The sensation of vertigo, a subjective complaint is sometimes defined as a movement illusion. Psychogenic vertigo or psychogenic superposition is relatively common in patients. To complicate the matters, vestibular dysfunctions frequently cause psychiatric illness, especially anxiety because of its incapacitating nature. The importance of the vestibular system for the internal representation of our body image accounts for the secondary psychiatric symptomatology in patients with primary vestibular disorders (Shilder, 1933, cited by Brandt, 2000).

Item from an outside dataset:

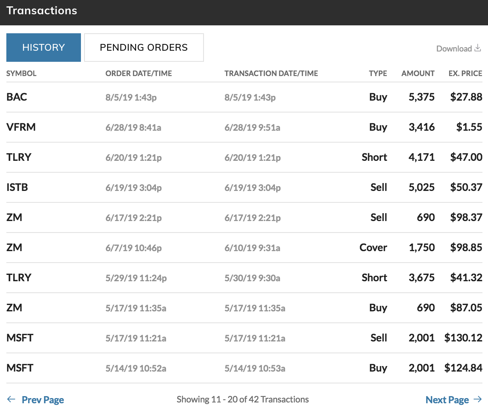Click the ZM Cover transaction row
Image resolution: width=488 pixels, height=408 pixels.
(x=14, y=248)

In our experience, vertigo proved to have a bi-directional connection with psychiatric disorders. The panic disorder can be superimposed on chronic diseases with vertigo, and psychiatric patients with a cochleovestibular lesion have a diminished chance for complete recovery, and the recovery is longer. This relationship can be explained as a somatopsychic mechanism by which the vestibular symptoms provoke anxiety in the patient, who feels that the disease is a life-threatening catastrophe. Patients have severe anxiety at the beginning of the vertigo because of the uncertainty of the diagnosis. Some patients with vertigo have misdiagnosed disorder, mostly the BPPV remained undiagnosed. Undiagnosed peripheral vestibular lesion can cause psychiatric disorders, and increases somatisation tendencies in patients. In vestibular dysfunctions the mild movement of environment, like oscillopsia is often complained by patients. This feeling is very disturbing. If the doctor explains the pathophysiology of these feelings to the patients, the consecutive anxiety disorders could be avoided. If the patients don’t know, what the reason of their complaints is, the vestibular symptoms can provoke anxiety. Few years after the beginning of anxiety, we can suggest based on the case history that the organic vertigo was the trigger factor of the generalised anxiety disorder. If we examine the patient in that phase, we can find normal vestibular system.

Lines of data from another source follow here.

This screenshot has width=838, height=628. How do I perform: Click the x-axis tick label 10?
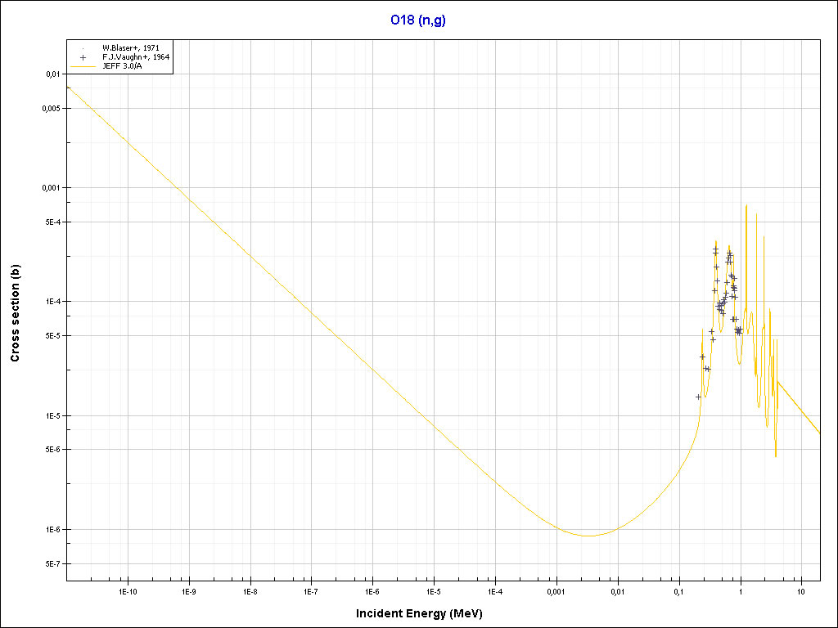801,590
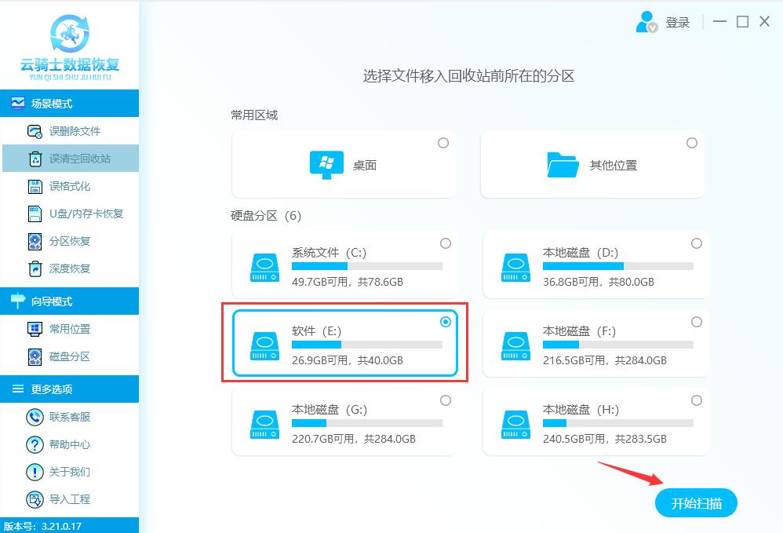
Task: Select the 误删除文件 recovery mode icon
Action: pos(34,131)
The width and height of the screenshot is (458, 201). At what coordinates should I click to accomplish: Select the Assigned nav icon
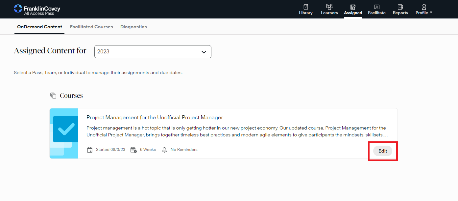353,7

Psychogenic superposition is suggested when there is a clear dissociation between objective and subjective disequilibrium, the patients complains severe rotatory vertigo without concurrent spontaneous nystagmus. In most of these psychogenic cases the vegetative symptoms associated to acute rotatory vertigo, like nausea and vomitus are missing.
There are several controversies in the patients’ handicapping in everyday life. Anxiety can cause severe problems for example the patient cannot shopping, cannot use metro because the moving steps cause motion sickness and the metro is overcrowded. On the other hand, patient can use the latter at home for working, and can make excursions with bike.
Alternatively, the psychosomatic mechanism might operate in such a way that the anxiety and panic increase vestibular responses to positional tests and caloric and rotational provocations. It can cause difficulties in the patient’s examination; the patients often reject the provocative tests of the vestibular examination.
The co-existing anxiety and vertigo needs parallel treatment. Treatment possibilities include antivertiginous drugs and SSRIs, vestibular training, and psychotherapy. The vertigo treatment could be a longer process, than in non- anxious patients, and needs more empathy from the doctor. Treatment of vertigo in patients suffering from anxiety disorders requires cooperation between neurootologist and psychiatrist.